# Louisiana Pluming Exam



## Redlee (Oct 2, 2013)

Hi, I am from Texas I currently have a Master Plumbing License and Master Med Gas Endorsement. I have been asked by one of our customers if we would go to Louisiana to do a plumbing job for them. I now have to go and take the Journeyman then Master exam. I was wondering if anyone here has taken the Journeyman exam and could let me know what I will be tested on for the practical portion of the test.


----------



## Plumberman (Jul 7, 2008)

I'm a La State Journeyman 

The written is open book code, 4 hrs 

The practical... They will assign you one of two rough ins. One is PVC in one bathroom wall. You will rough in a tub, toilet, and lav.

The second is a ABS rough in with the tub on a wall by itself and the toilet and lav on opposite wall.

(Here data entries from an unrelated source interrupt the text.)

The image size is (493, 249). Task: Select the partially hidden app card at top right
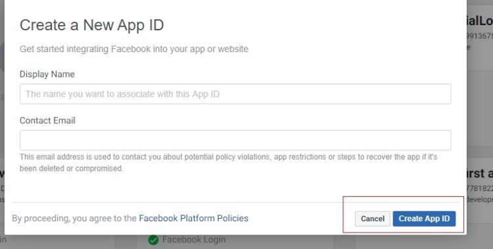pos(480,35)
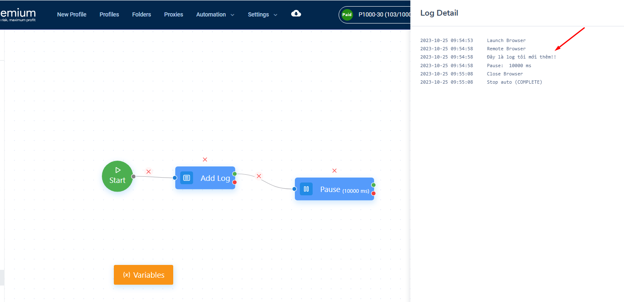Click green success port on Pause node
624x302 pixels.
(374, 185)
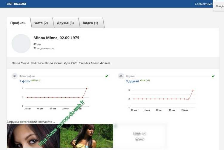Image resolution: width=224 pixels, height=150 pixels.
Task: Open the Фото (2) tab
Action: 41,23
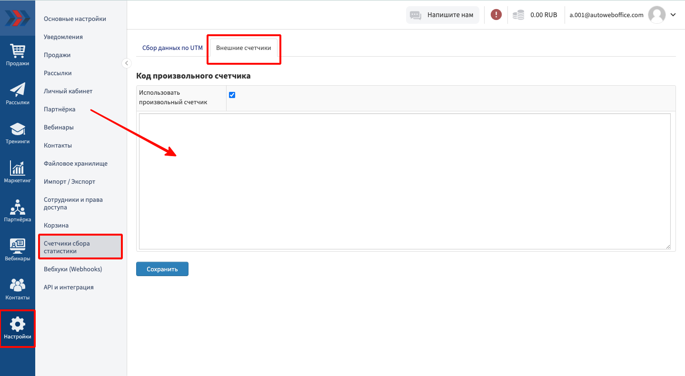Collapse the settings submenu panel
The width and height of the screenshot is (685, 376).
[127, 63]
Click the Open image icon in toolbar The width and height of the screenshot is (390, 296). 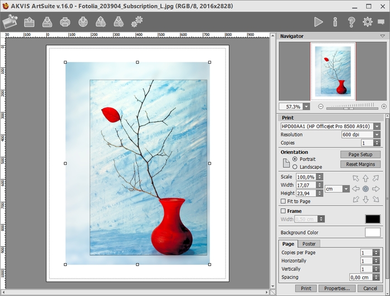click(x=30, y=22)
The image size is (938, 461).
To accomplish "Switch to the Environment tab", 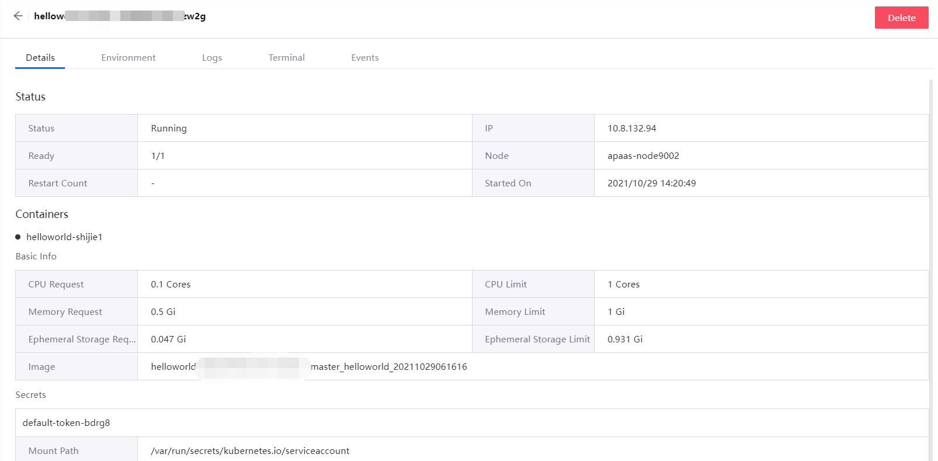I will coord(128,58).
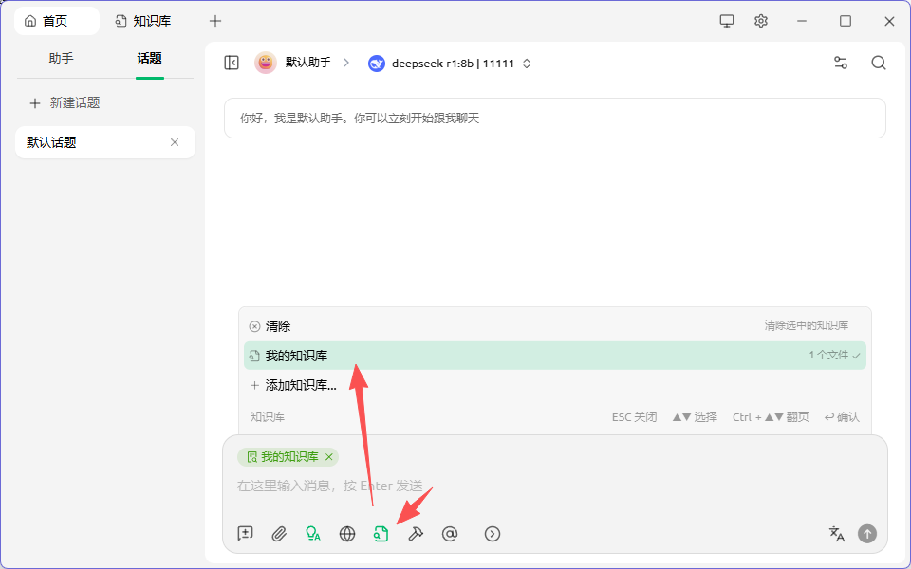Image resolution: width=911 pixels, height=569 pixels.
Task: Open the hammer MCP tools icon
Action: (x=415, y=534)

There will be a box of pre cut pipe and fittings. They have several pieces in each box and a few extra fittings you don't need in the rough to try to throw you off. They give you a booklet of the bathroom wall measurements and tell you EXACTLY how they want the plumbing put in.

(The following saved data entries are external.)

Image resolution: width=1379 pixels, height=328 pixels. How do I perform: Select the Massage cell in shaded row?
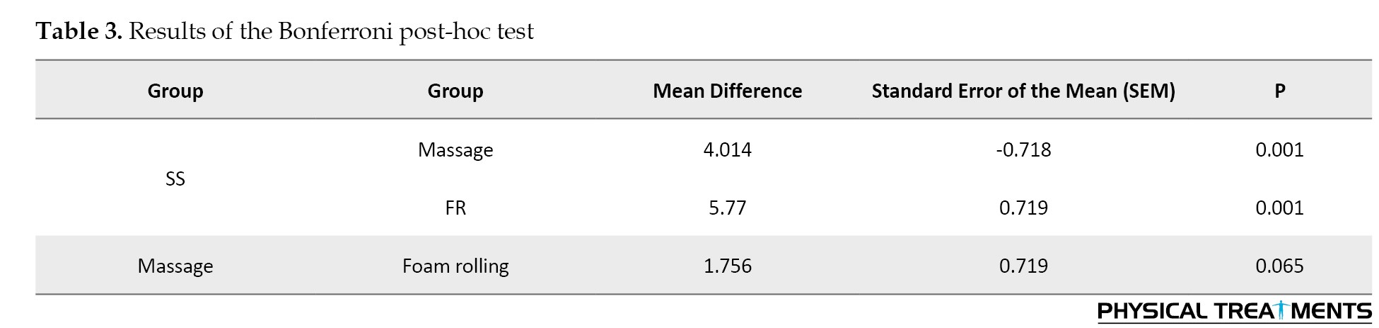pos(175,266)
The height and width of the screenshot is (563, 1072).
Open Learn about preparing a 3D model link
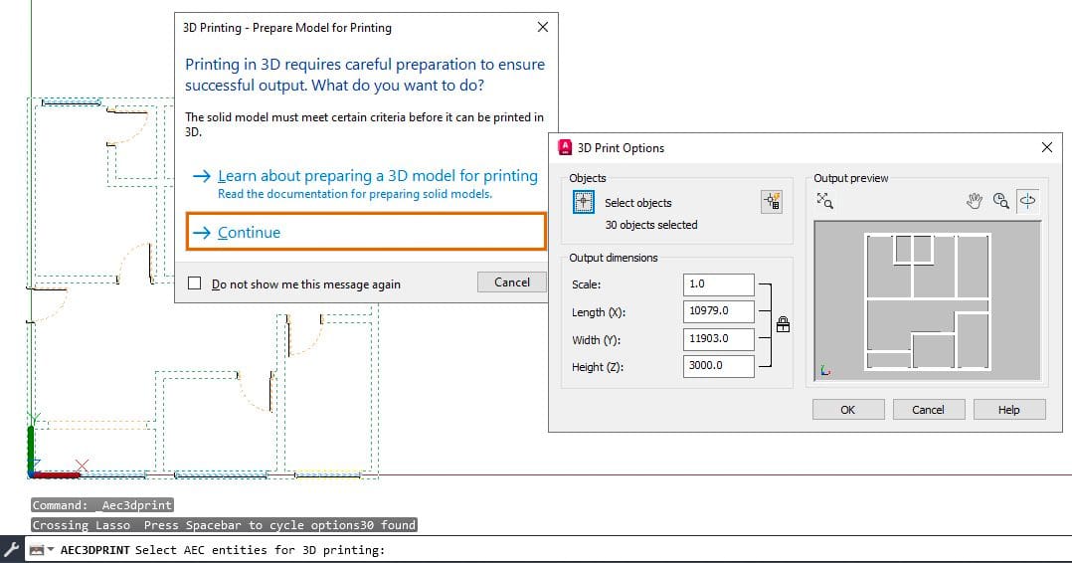(x=378, y=176)
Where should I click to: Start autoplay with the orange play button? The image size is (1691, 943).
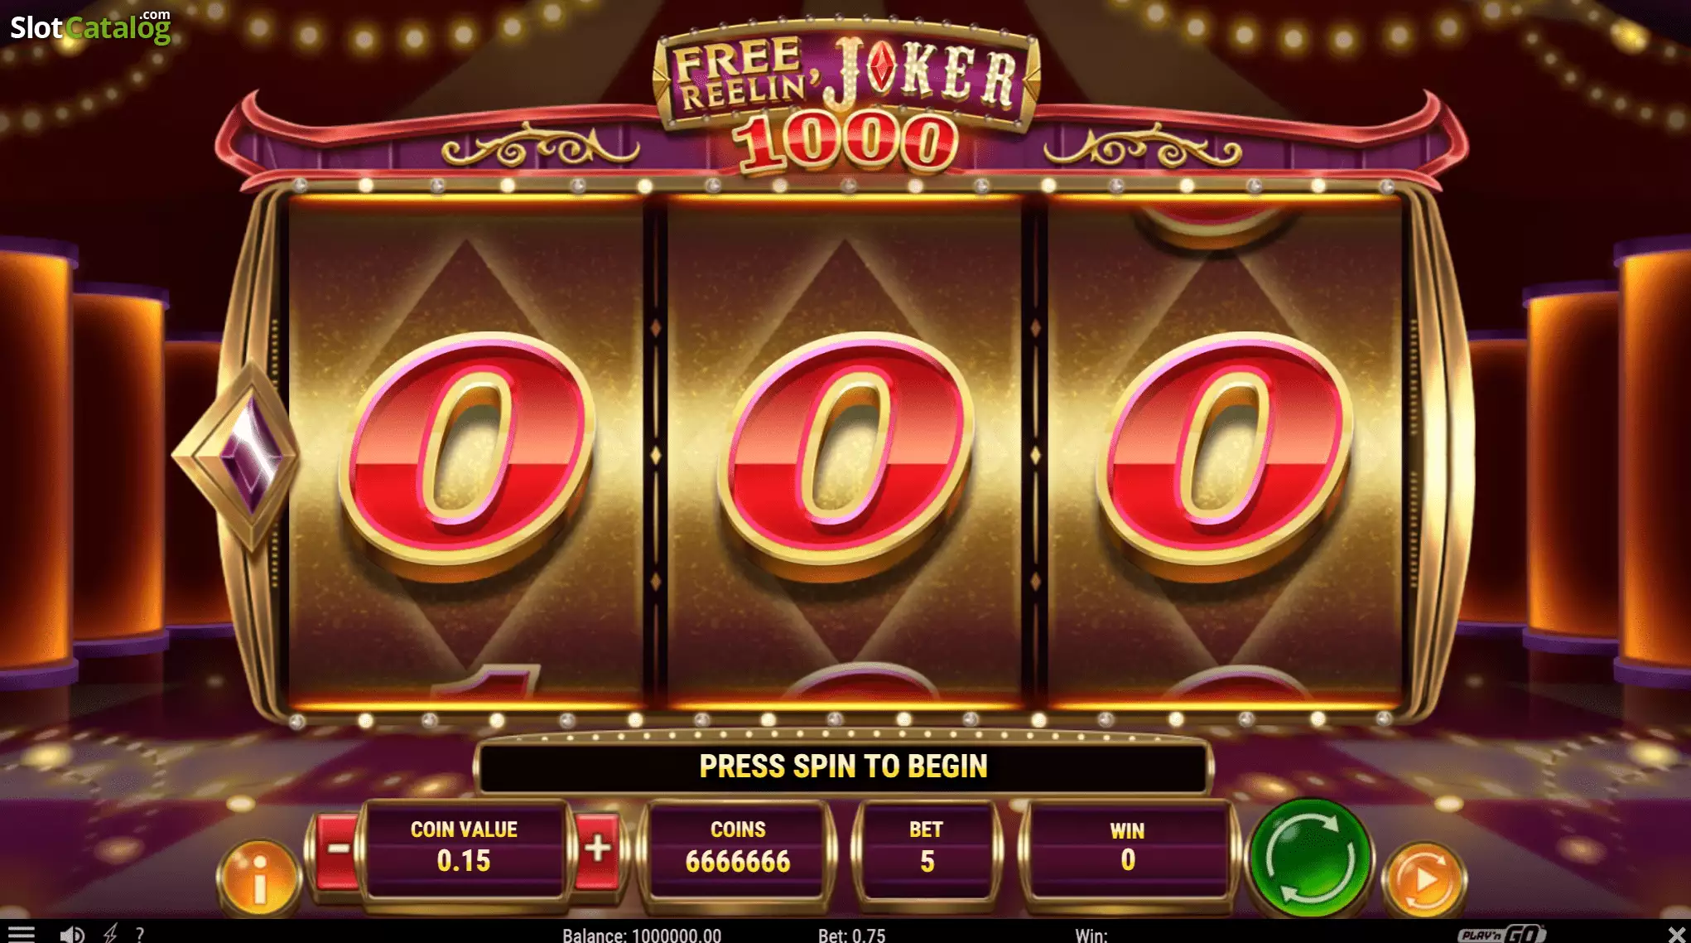(x=1424, y=879)
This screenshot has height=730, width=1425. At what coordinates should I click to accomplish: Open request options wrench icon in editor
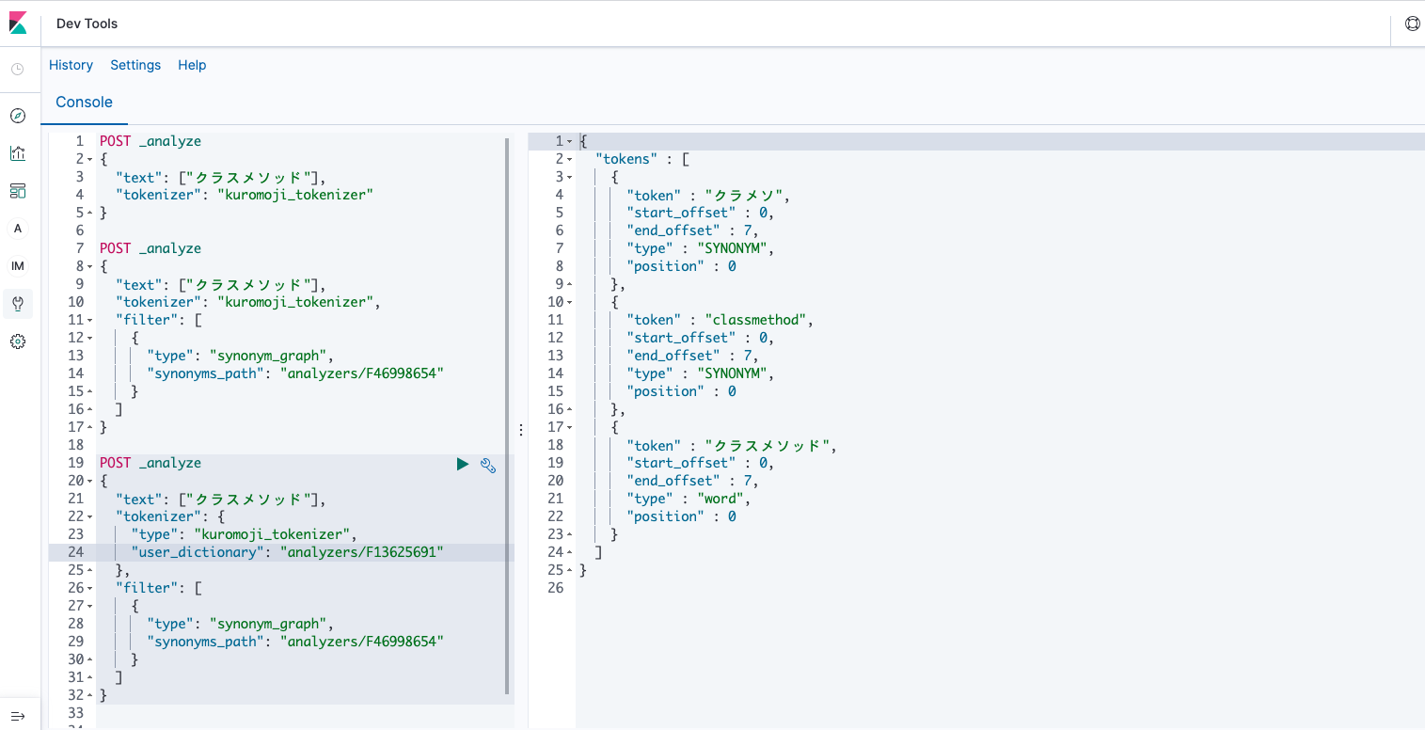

You've got 30 mins on the rough.

It's a all or nothing on the rough in, if you fail the rough you fail the whole practical. Pass the written and fail the practical you can come back and re test 3 months later for the failed part. 

The second part is a 3/4" 45 degree offset on threaded pipe. There are 4 boxs with different centers. Measure your distance, cut your fitting take outs and plug in the formula for a 45 offset and write down your measurement. You will then thread a 3/4 nipple with a hand threader. 

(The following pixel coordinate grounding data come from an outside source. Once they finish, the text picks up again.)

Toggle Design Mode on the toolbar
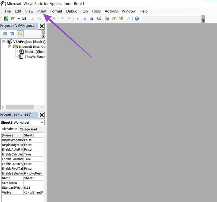click(98, 18)
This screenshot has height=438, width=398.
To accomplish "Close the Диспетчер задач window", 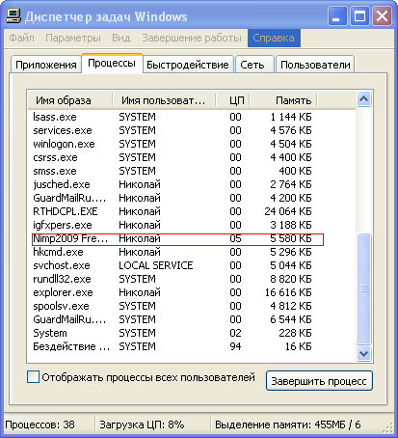I will [382, 16].
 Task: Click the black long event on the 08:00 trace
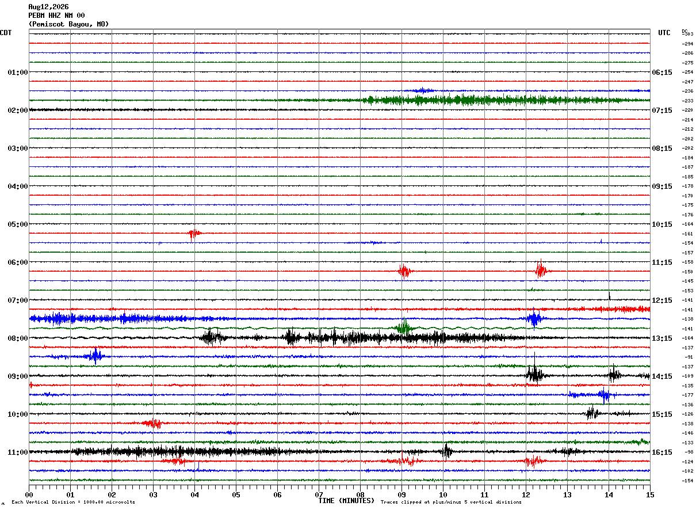pyautogui.click(x=391, y=338)
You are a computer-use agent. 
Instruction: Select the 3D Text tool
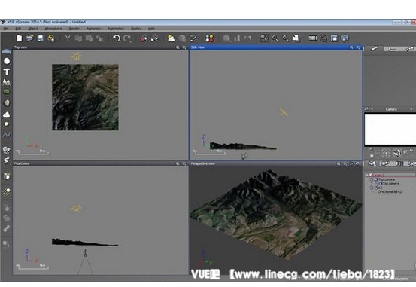coord(7,72)
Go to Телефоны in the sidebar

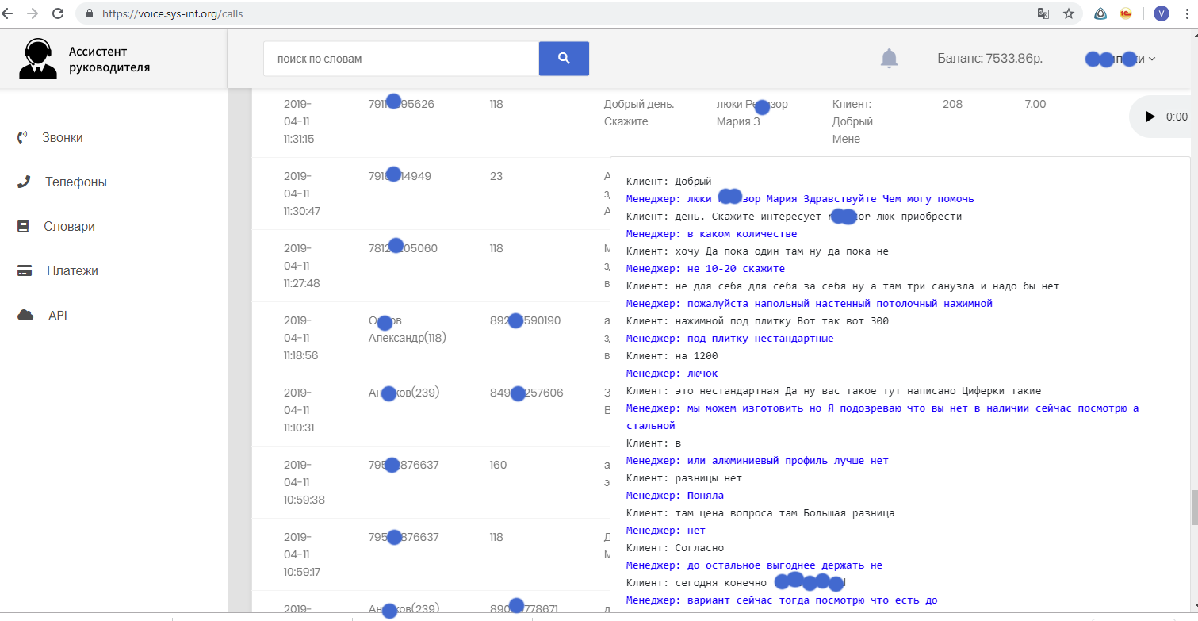(75, 182)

The third part is a 3/4" copper tee. Cut three pieces to the length provided in the booklet and solder all sides. They cut coupons on the tee and grade you by holidays and look of joint.

That's the gist of it. Any more questions just ask.

Good luck brother


----------



## Cajunhiker (Dec 14, 2009)

Most fail the rough in hands on test their first go around either because of the 30 minute time limit or because you didn't plumb it in exactly the way they want it and with the exact fittings they want you to use. Union boys give the test and they don't budge, as they shouldn't. YOU'VE BEEN WARNED!


----------



## Plumberman (Jul 7, 2008)

They caught a dude bringing in the rough ins on a cut sheet this year or end of last.

He was barred from taking it for a year I believe and they shook the test up, and changed all the measurements. On the old test I could tell you exactly how the pieces where plugged in by measurement, but I was told they have a few different cut sheets now but I think the bathroom lay out is different.

The tub use to hit first on the outside wall but I was told that its flip flopped now with the flow going outside the house, which would make you re vent the tub per state code but I'm sure they omitted that...


----------



## Redlee (Oct 2, 2013)

Thanks Plumberman for all of the information. I have looked at the venting in the code book and it is different than our code. Is there a way that you could shoot me an iso drawing of what the test rough in was when you took the test?


----------



## PlumbDumber (Aug 7, 2013)

I believe that my State of Alabama Masters is good in Louisiana. Would I need a journeyman's license there if I wanted to do a job there ?

I know that many of the states have agreements. If this is just a single job, it might be easier & quicker to take a masters test in another state that has an agreement with Louisiana.


----------



## Redlee (Oct 2, 2013)

Well I am taking the journeyman test tomorrow... If that doesn't go well I may have to look for another option.


----------



## 504Plumber (Jan 26, 2011)

Plumber man is spot on, the solder portion is actually a 1" tee.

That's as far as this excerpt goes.